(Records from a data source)

- - - -

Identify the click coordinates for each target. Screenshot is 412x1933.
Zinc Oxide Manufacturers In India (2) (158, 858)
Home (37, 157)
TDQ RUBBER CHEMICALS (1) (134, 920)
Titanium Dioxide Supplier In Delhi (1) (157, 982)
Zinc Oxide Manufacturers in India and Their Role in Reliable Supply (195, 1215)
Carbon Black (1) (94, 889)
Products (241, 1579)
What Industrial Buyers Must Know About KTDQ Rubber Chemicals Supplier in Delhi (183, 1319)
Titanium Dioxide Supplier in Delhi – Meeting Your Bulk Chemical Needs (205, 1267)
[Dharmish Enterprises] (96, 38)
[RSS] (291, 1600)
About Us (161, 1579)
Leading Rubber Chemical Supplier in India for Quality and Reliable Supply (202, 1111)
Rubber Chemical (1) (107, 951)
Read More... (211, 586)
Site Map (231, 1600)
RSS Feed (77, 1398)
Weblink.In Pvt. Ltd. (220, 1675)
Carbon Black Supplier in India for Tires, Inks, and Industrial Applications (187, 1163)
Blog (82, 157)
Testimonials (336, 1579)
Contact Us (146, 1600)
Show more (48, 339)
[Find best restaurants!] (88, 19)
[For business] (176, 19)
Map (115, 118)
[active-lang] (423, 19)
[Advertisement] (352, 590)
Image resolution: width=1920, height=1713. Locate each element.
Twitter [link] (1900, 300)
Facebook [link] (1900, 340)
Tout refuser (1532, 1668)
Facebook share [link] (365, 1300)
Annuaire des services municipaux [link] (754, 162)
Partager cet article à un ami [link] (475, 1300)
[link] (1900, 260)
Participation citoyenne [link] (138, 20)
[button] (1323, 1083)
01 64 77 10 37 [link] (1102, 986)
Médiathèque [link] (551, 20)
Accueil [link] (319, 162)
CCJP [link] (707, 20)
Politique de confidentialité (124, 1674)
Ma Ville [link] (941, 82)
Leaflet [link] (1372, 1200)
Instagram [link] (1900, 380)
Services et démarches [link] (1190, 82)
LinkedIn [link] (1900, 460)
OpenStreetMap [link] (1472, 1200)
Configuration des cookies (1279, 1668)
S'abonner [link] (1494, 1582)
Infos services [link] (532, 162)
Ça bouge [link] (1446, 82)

- - - -

> **Brief**:
Your answer must be the full set of records above, reproduced exactly.

> **Solution to this task**:
Identify the click coordinates for each target. Screenshot is 412x1933.
Zinc Oxide Manufacturers In India (2) (158, 858)
Home (37, 157)
TDQ RUBBER CHEMICALS (1) (134, 920)
Titanium Dioxide Supplier In Delhi (1) (157, 982)
Zinc Oxide Manufacturers in India and Their Role in Reliable Supply (195, 1215)
Carbon Black (1) (94, 889)
Products (241, 1579)
What Industrial Buyers Must Know About KTDQ Rubber Chemicals Supplier in Delhi (183, 1319)
Titanium Dioxide Supplier in Delhi – Meeting Your Bulk Chemical Needs (205, 1267)
[Dharmish Enterprises] (96, 38)
[RSS] (291, 1600)
About Us (161, 1579)
Leading Rubber Chemical Supplier in India for Quality and Reliable Supply (202, 1111)
Rubber Chemical (1) (107, 951)
Read More... (211, 586)
Site Map (231, 1600)
RSS Feed (77, 1398)
Weblink.In Pvt. Ltd. (220, 1675)
Carbon Black Supplier in India for Tires, Inks, and Industrial Applications (187, 1163)
Blog (82, 157)
Testimonials (336, 1579)
Contact Us (146, 1600)
Show more (48, 339)
[Find best restaurants!] (88, 19)
[For business] (176, 19)
Map (115, 118)
[active-lang] (423, 19)
[Advertisement] (352, 590)
Image resolution: width=1920, height=1713. Locate each element.
Twitter [link] (1900, 300)
Facebook [link] (1900, 340)
Tout refuser (1532, 1668)
Facebook share [link] (365, 1300)
Annuaire des services municipaux [link] (754, 162)
Partager cet article à un ami [link] (475, 1300)
[link] (1900, 260)
Participation citoyenne [link] (138, 20)
[button] (1323, 1083)
01 64 77 10 37 [link] (1102, 986)
Médiathèque [link] (551, 20)
Accueil [link] (319, 162)
CCJP [link] (707, 20)
Politique de confidentialité (124, 1674)
Ma Ville [link] (941, 82)
Leaflet [link] (1372, 1200)
Instagram [link] (1900, 380)
Services et démarches [link] (1190, 82)
LinkedIn [link] (1900, 460)
OpenStreetMap [link] (1472, 1200)
Configuration des cookies (1279, 1668)
S'abonner [link] (1494, 1582)
Infos services [link] (532, 162)
Ça bouge [link] (1446, 82)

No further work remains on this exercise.